September 12th – The weather has taken an autumnal turn of late, although this morning it felt unseasonably warm. I took loads of pictures this morning of fungi, then discovered afterwards I’d had the camera set badly and they were all fuzzy and out of focus. On the way home, though, I noted the last flowers of the season still holding up well, and the surprise lupins at Clayhanger were a shock. The dog roses near Pier Street bridge have both wonderfully scented pink flowers and beautifully orange hips. There are still traces of summer in the wet hedgerows and scrubs.

This is an odd season, to be sure.

August 17th – In the way that sometimes things just happen in Brownhills without notice, rhyme or reason, a bench has appeared at the top of Pier Street in Brownhills.

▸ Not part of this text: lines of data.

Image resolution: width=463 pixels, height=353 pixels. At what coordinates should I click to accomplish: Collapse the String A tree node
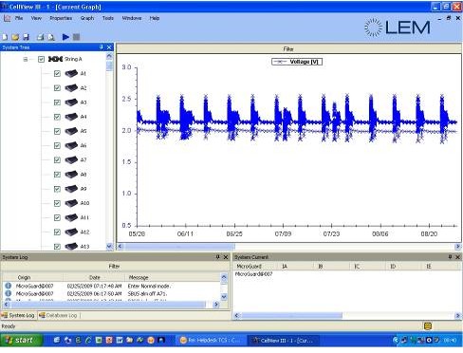pos(26,59)
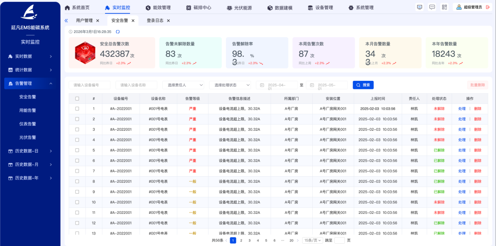
Task: Open the 选择处理状态 dropdown
Action: 230,85
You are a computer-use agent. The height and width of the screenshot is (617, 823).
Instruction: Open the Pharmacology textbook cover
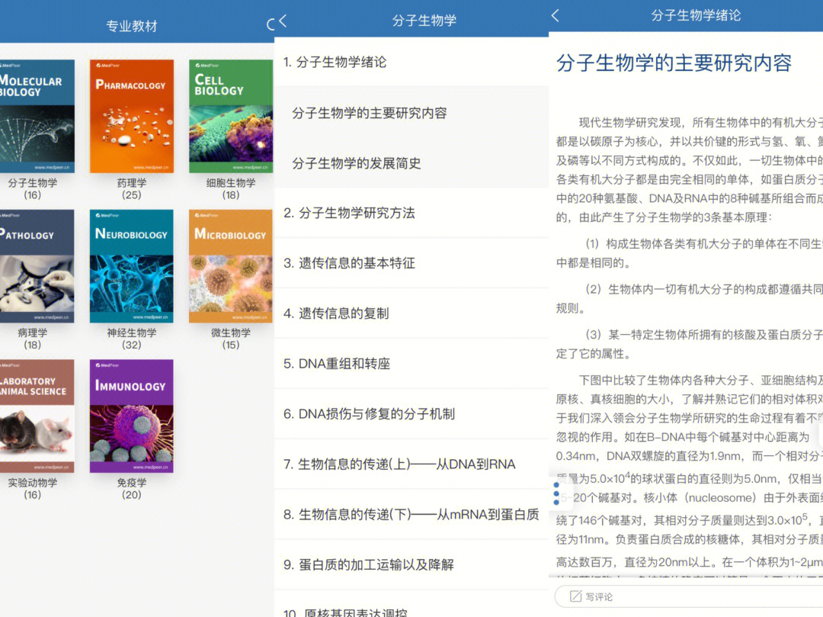(131, 116)
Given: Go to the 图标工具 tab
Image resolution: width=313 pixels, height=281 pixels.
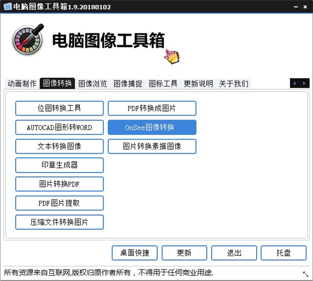Looking at the screenshot, I should pyautogui.click(x=163, y=83).
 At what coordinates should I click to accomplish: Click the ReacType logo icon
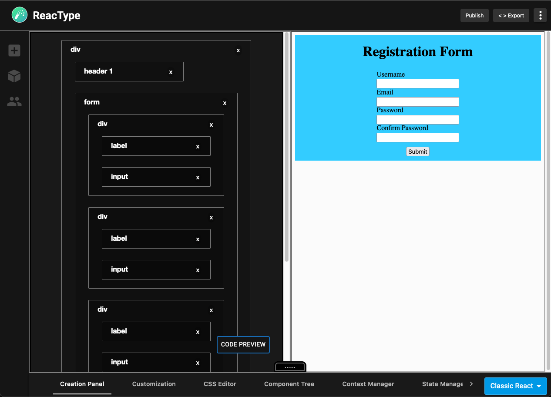click(19, 15)
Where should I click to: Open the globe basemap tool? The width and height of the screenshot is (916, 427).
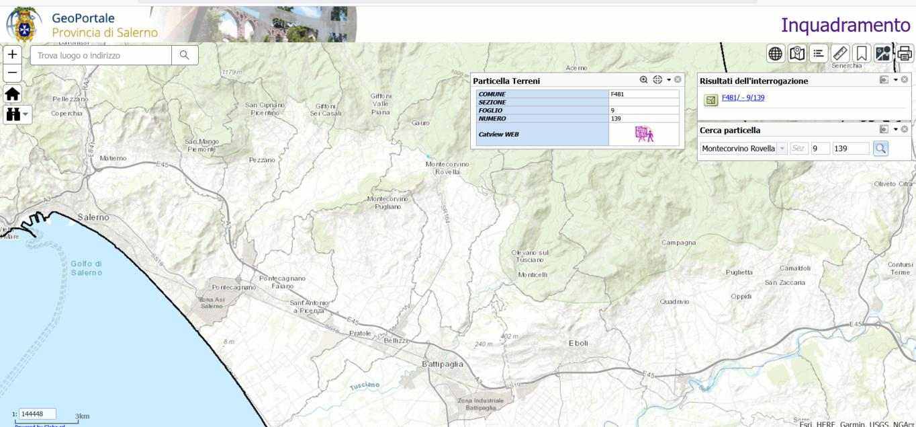point(775,54)
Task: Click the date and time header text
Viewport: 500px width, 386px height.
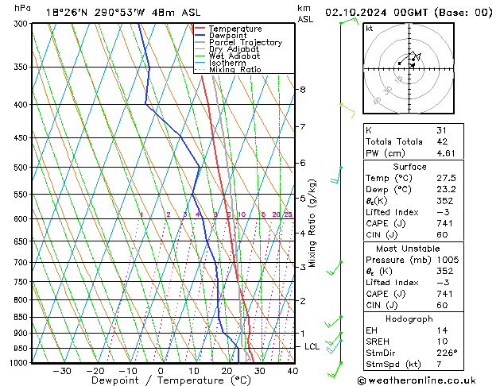Action: pos(409,13)
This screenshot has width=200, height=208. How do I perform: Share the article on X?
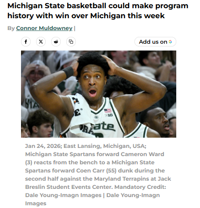41,42
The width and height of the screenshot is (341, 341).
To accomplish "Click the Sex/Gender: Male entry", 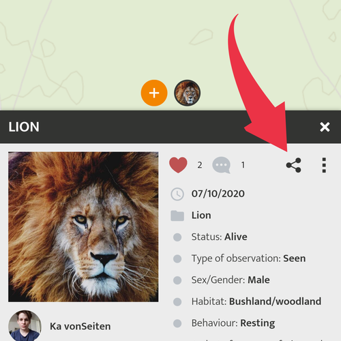I will [231, 280].
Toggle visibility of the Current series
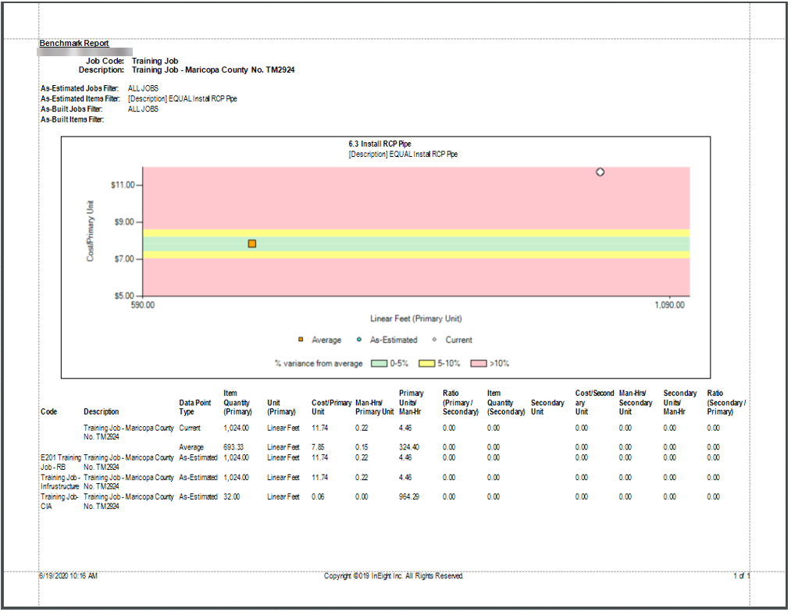Viewport: 791px width, 612px height. click(x=458, y=340)
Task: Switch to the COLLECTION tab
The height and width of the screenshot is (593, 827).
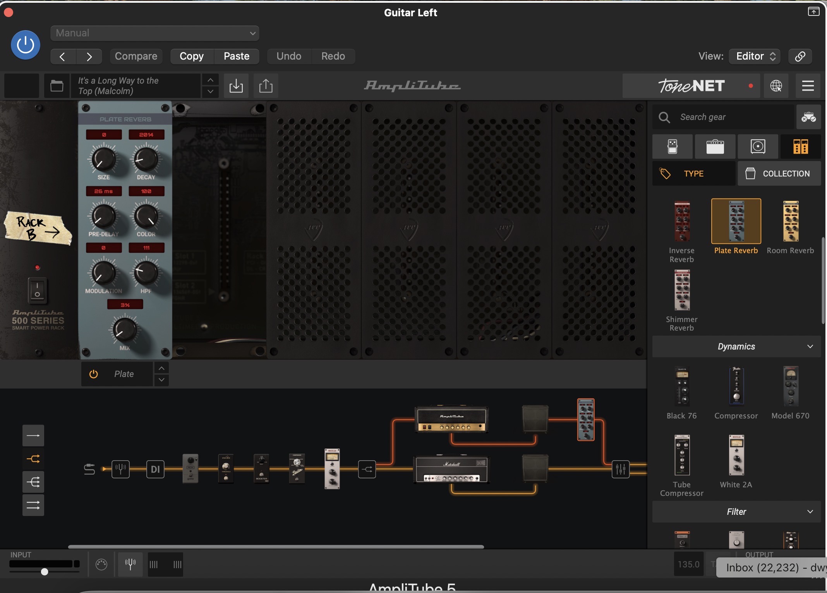Action: point(779,173)
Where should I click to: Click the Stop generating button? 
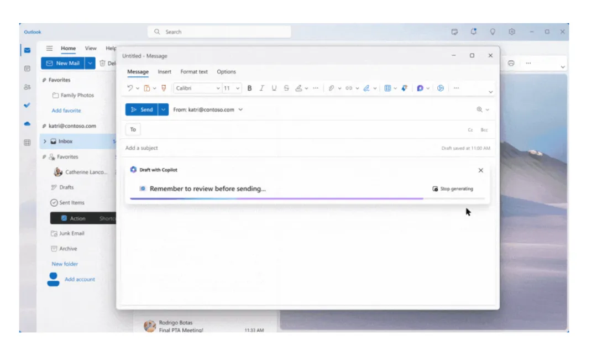tap(453, 189)
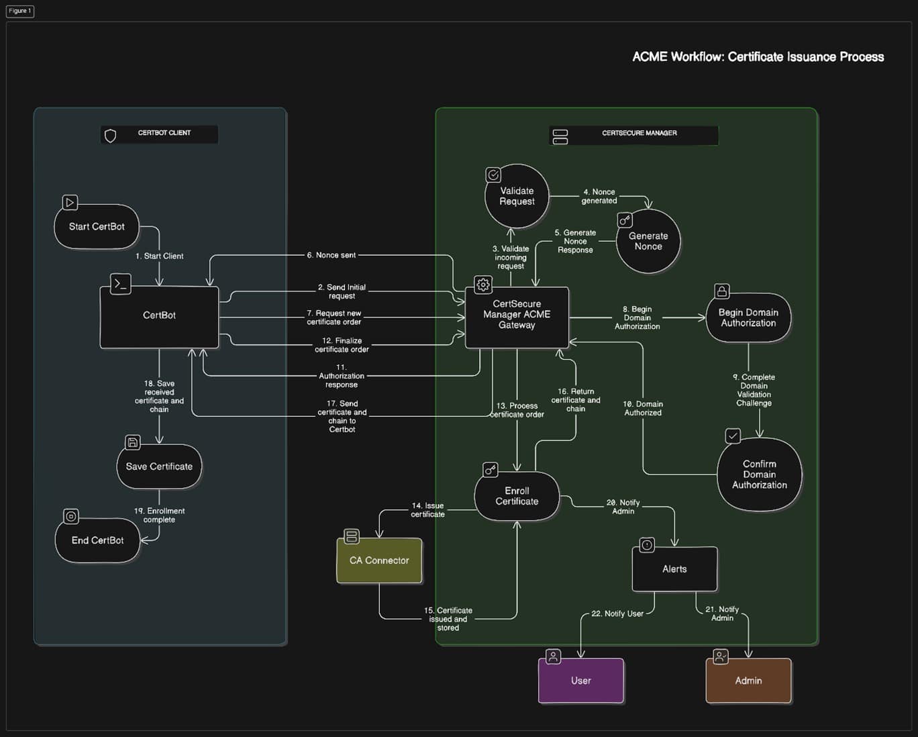Click the checkmark icon on Confirm Domain Authorization
This screenshot has height=737, width=918.
point(733,436)
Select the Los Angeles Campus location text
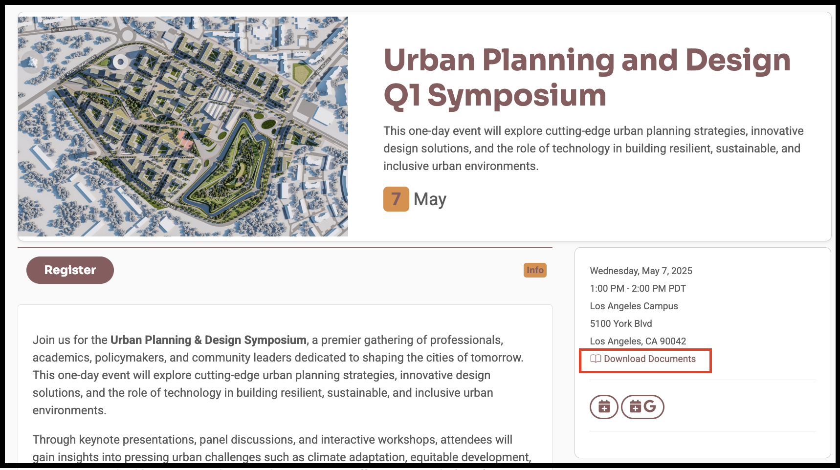Image resolution: width=840 pixels, height=470 pixels. click(x=634, y=306)
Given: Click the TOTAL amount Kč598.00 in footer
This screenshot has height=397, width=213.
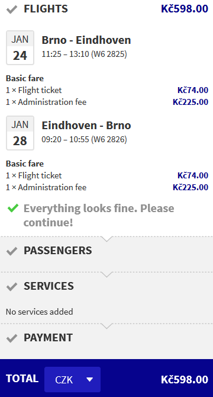Looking at the screenshot, I should coord(185,380).
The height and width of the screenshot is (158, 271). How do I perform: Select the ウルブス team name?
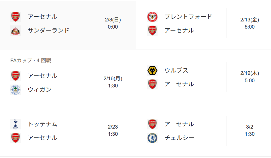176,70
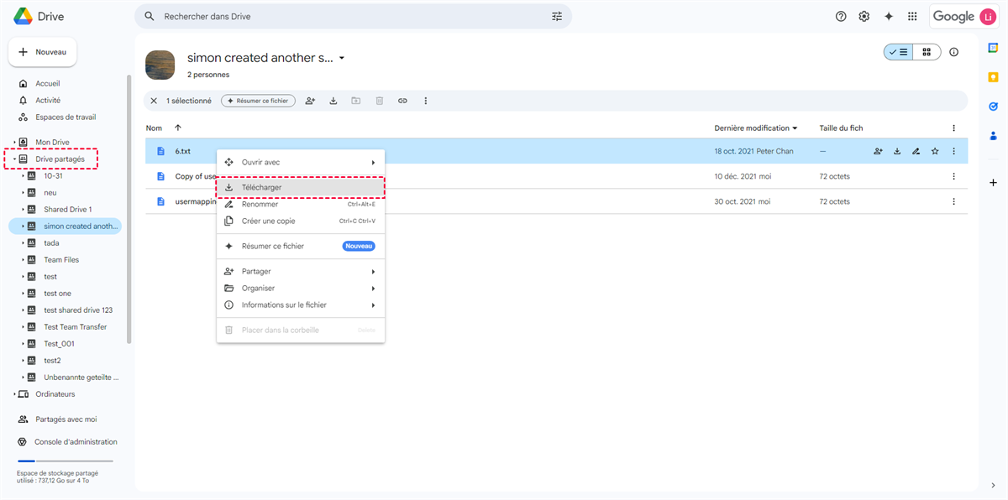Star the 6.txt file

tap(935, 152)
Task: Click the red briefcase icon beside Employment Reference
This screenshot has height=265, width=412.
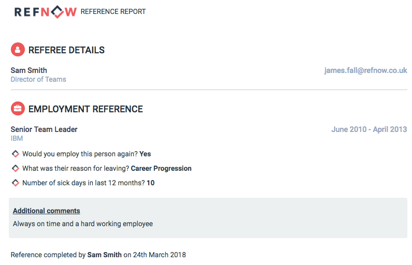Action: pyautogui.click(x=18, y=108)
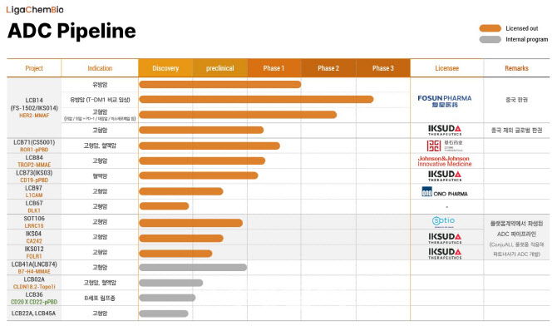
Task: Click the Fosun Pharma logo
Action: tap(445, 101)
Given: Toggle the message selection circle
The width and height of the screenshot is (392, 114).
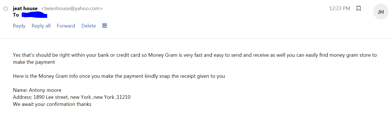Looking at the screenshot, I should 5,9.
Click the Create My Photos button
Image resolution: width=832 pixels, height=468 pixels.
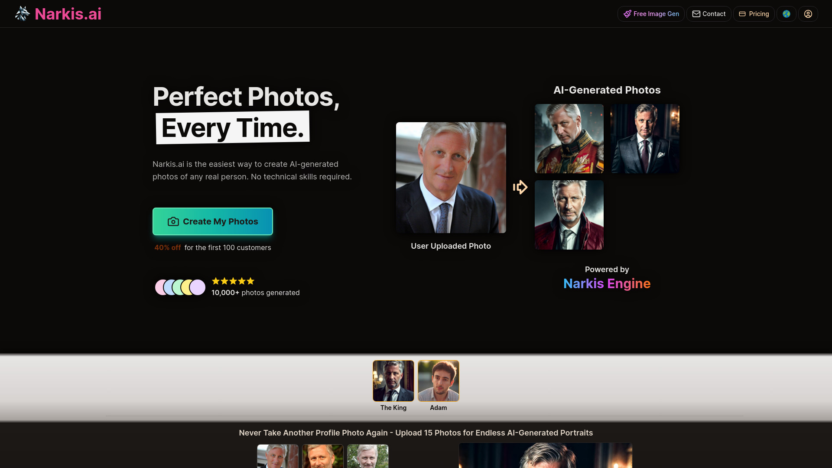click(213, 222)
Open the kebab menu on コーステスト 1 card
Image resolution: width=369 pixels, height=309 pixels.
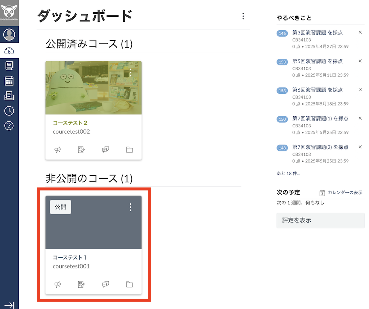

There is no logic to the positioning, and indeed, it’s quite awkward. Nobody would want to sit here, facing the side of a shop.

The bench is tatty and has clearly been transplanted from elsewhere. But where? And why? By whom? What on earth were they thinking?

July 20th – Out all day, and back home late I slipped out for a takeaway. Circling Brownhills in the dark, I had a play with the settings on the camera. Tilt-shift long exposure at night is an interesting effect – not sure it worked too well, but I think it bears further exploration.

In the summer, it’s a surprise to remember how dramatic even the most mundane bits of Brownhills can be at night.

June 20th – A wet afternoon. I came back from work and headed to Brownhills for some shopping. Crossing the Pier Street bridge, Brownhills looked oddly sad, yet beautiful in the drizzle. The bunting was up for the canal festival, and with everything green it was hard not to be cheered a little by the optimism of it.

Come right on in, summer. we’ve reserved your seat…

January 26th – Had a wry laugh at this one. Noticed yesterday that the sign was still up trumpeting the new Pier Street footbridge, over the canal in central Brownhills. The bridge is a fine thing indeed, linking as it does Clayhanger and Brownhills in style, replacing a steep-stepped footbridge that was awful, frankly.

I was unaware of Walsall Council’s ‘Drive to regenerate Brownhills District Centre’ – wonder how that’s going?

Would the last business to leave the town please switch the lights off and feed the deer? Cheers.

January 12th – I returned to Brownhills to pop to Tesco – never a great experience.

Heading back, I looked over the old market site, and up Pier Street to the High Street past the site of the old clinic. This land was once the site of a pub called The Pier, or Fortune of War; latterly, it hosted a busy market. Now, it sits derelict, set aside for a new Tesco development that never came. It has been empty, deserted and neglected for years now, and looks set to remain that way for a long time to come.

Local occasional blogger and Jack-the-lad Brownhills Barry recently speculated there were ghosts here. There are none. All that stalks here are the shadows of the past and it’s promises, and the darkness of lost horizons.

Sometimes, the tale you tell is lost in the one you left untold.

January 2nd – I rounded the bend towards Brownhills, and the overflow near the Pier Street Bridge caught my eye. Only a few days ago, this was a raging torrent, flooding the land behind, struggling to cope with the downpours that had constantly filled the canal. Tonight, it was quiet, a relative trickle. The land behind was still saturated, but draining, slowly. There was very little sound. I thought about it for a while. The transitory nature of the water, about beginnings, endings and direction.

You see, today, It was the end of 365daysofbiking. I started this odd mission on April 1st, 2011, after being cajoled into it by fellow cyclist Renee Van Baar, originally only for 30 days. I enjoyed those 30, and resolved to do a whole year, but last new year I was very ill indeed. I missed two days laid up, and returned to the bike on the 2nd of January 2012. So, the mission is now complete, but I have cycled all but two days out of 21 months.

I’m quite proud of that, but more later. Is this where the story ends?